ACTIONS TO TAKE
a) From the article on Sheikh Hasina's proposals for reforming the financial system, copy the passage that begins at the words "775Published on September" and ends after the words "and climate action.".
b) In the article on Sheikh Hasina's proposals for reforming the financial system, what was the title of the High-level Roundtable where she spoke?
c) Continue the article on Sheikh Hasina's proposals for reforming the financial system from the point where it stops.

PAGE EXCERPT
775Published on September 20, 2023
Prime Minister Sheikh Hasina on Tuesday said the world financial system needs a fundamental shift to address the ongoing financial crisis across the globe.
She put forward five points in reshaping the financial system while speaking at the High-level Roundtable titled “Towards a Fair International Financial Architecture” held at UN Headquarters in New York, United States.
The points are:
First, MDBs, IFIs, and private lending agencies must re-align their priorities and mobilize additional funds for SDG implementation and climate action.
Second, funds need to be made available for developing countries at low-cost, concessional rates, and preferably in higher quantities of grants;
Third, all lending instruments should have disaster clauses to allow vulnerable countries to absorb shocks during crises;
Fourth, fair and effective debt relief measures need to be given priority based on coordination and transparency among creditors; and,
Fifth, instead of quotas, SDR borrowing limits should be based on needs and vulnerability, supported by easy lending processes.
“We recognize that the international financial architecture needs urgent reforms. But agreement on the nature and extent of the reforms remains lacking. Political will is important,” Hasina said.
She mentioned that international public finances are found to be costly and out-of-reach.
“We try to stay clear of high-interest-rate loans to avoid debt distress. Bangladesh has never defaulted on its loan repayment, and we hope to maintain that record,” she said.

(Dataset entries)
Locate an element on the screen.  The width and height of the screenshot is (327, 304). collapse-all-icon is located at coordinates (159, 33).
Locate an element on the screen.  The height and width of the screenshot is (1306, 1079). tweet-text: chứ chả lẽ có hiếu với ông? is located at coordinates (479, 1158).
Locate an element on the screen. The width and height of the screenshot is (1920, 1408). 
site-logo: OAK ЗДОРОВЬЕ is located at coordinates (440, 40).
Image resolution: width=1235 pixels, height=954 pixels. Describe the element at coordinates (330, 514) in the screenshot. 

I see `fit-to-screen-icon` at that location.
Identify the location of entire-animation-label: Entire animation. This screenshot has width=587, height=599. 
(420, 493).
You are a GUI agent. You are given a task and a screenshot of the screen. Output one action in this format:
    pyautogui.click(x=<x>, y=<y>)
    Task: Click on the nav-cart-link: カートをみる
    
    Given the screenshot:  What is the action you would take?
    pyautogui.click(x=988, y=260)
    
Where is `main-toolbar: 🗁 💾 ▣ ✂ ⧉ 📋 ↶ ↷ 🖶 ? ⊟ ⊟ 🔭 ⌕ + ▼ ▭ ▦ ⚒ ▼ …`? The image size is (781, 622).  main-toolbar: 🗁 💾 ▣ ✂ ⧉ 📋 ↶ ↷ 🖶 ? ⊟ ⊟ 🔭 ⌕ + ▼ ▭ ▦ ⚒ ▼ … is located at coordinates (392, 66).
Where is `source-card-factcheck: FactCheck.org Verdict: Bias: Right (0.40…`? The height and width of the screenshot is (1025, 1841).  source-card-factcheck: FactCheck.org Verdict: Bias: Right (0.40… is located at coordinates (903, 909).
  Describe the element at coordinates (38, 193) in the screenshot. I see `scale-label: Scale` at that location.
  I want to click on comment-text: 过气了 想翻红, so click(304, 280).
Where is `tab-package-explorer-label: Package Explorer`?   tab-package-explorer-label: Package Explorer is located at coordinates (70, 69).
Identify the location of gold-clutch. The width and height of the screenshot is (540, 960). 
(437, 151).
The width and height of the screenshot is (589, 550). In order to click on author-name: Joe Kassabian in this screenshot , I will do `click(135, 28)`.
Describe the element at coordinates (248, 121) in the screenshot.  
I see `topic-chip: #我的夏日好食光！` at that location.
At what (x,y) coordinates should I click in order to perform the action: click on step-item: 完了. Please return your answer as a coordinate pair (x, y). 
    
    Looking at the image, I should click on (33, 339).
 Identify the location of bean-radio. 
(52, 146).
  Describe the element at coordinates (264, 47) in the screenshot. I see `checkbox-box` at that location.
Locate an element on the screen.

ANSWERS FOR THE EXERCISE
a)
775Published on September 20, 2023
Prime Minister Sheikh Hasina on Tuesday said the world financial system needs a fundamental shift to address the ongoing financial crisis across the globe.
She put forward five points in reshaping the financial system while speaking at the High-level Roundtable titled “Towards a Fair International Financial Architecture” held at UN Headquarters in New York, United States.
The points are:
First, MDBs, IFIs, and private lending agencies must re-align their priorities and mobilize additional funds for SDG implementation and climate action.

b) “Towards a Fair International Financial Architecture”

c)
Agreeing with the UN Secretary General that the global credit rating system must be reviewed, she said that the current rating system further restricts access to funds for many low- and middle-income countries.
“The limits on their voting rights, quotas, and representation in MDBs and IFIs also undermine their bargaining power,” she said.
Sheikh Hasina said it is critical for the international financial architecture to be inclusive and representative of the Global South.
“Development narratives from countries like Bangladesh demonstrate that we can do our part. It is time for the international financial system to respond to our expectations,” she said.
Noting that Bangladesh has long been credited for its sound macro-economic management, the PM Hasina said: “Our economy grew by 8.15% just before the pandemic.”
She said the country’s economy was put under stress due to the Covid pandemic and Ukraine war.
“Despite we’re still maintaining 6-7% GDP growth, we are trying to curb inflation, manage the balance of payments, and maintain our development expenditures. There are evident strains on our fiscal and policy space,” she added.
She said her government reduced the poverty level from 41.9% to 18.7% and the extreme poverty level from 25.5% to 5.6% in the country.